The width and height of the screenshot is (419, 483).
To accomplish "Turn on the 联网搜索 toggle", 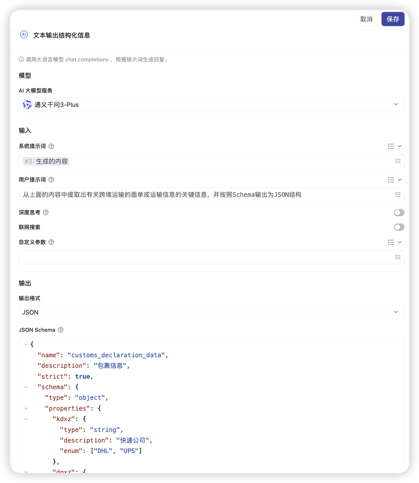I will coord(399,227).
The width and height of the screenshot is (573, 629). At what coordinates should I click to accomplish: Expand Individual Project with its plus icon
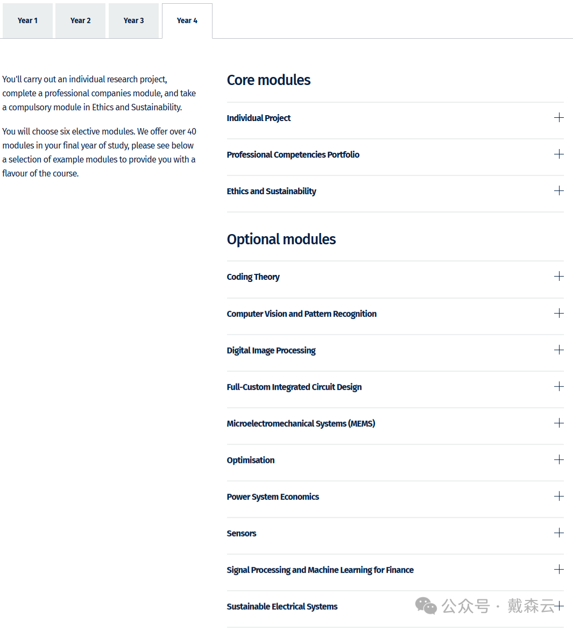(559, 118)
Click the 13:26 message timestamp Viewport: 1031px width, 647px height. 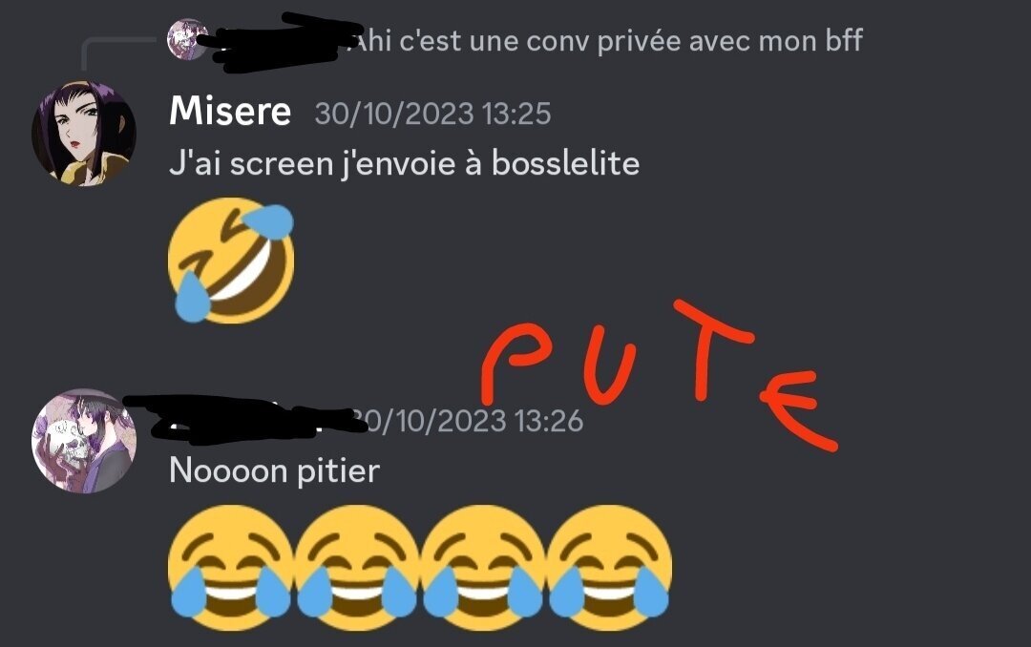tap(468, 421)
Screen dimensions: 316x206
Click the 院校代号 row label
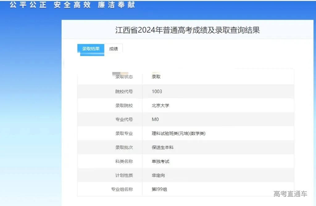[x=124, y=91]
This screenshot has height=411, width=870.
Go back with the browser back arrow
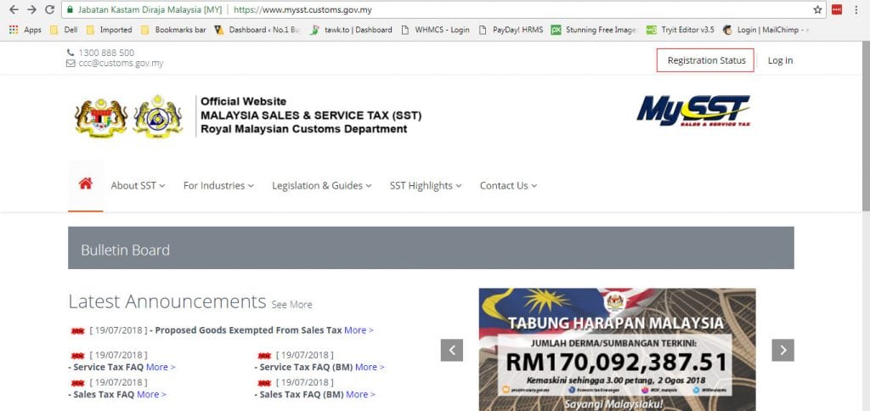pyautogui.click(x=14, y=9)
...
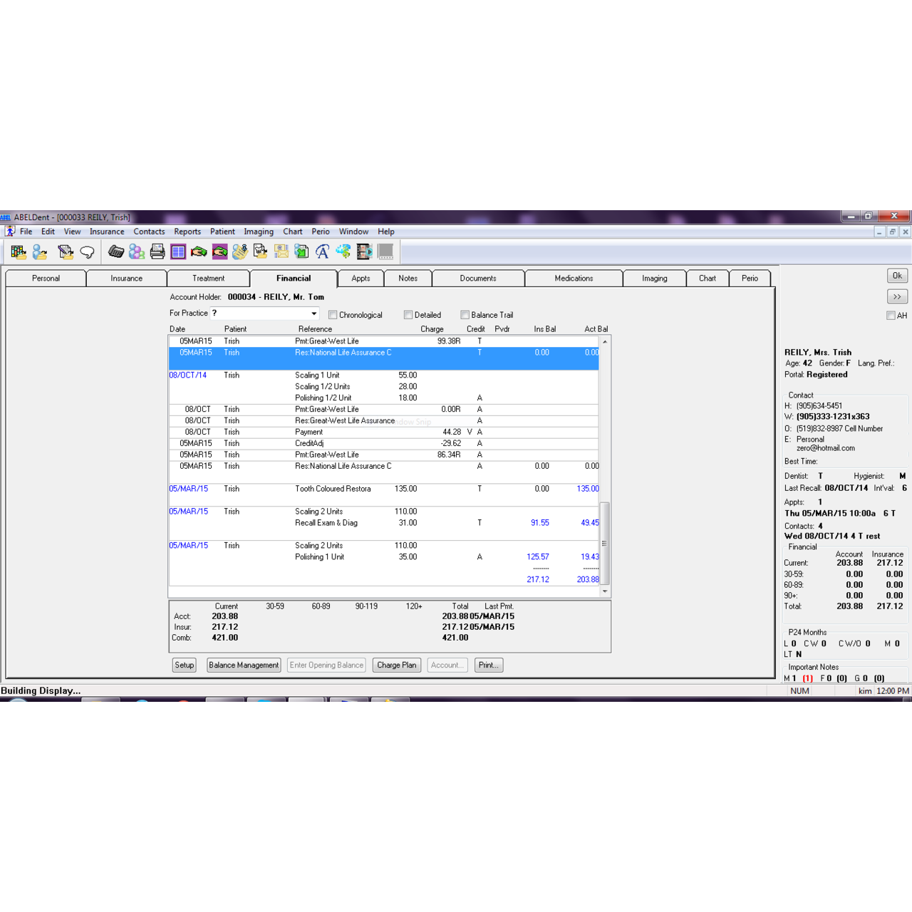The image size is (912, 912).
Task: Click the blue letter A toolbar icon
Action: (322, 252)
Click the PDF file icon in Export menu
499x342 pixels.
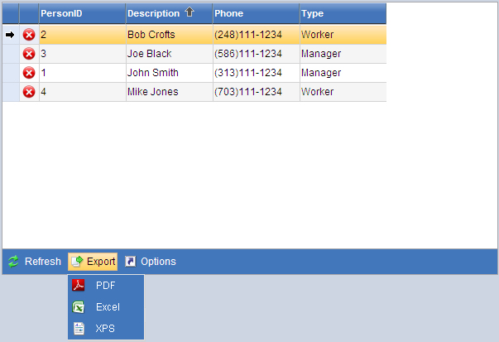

**Assigned task**
Look above for the line holding "Click the PDF file icon in Export menu". Print it and every line after it, exactly, through the line holding "499x342 pixels.".

**Task response**
Click the PDF file icon in Export menu
499x342 pixels.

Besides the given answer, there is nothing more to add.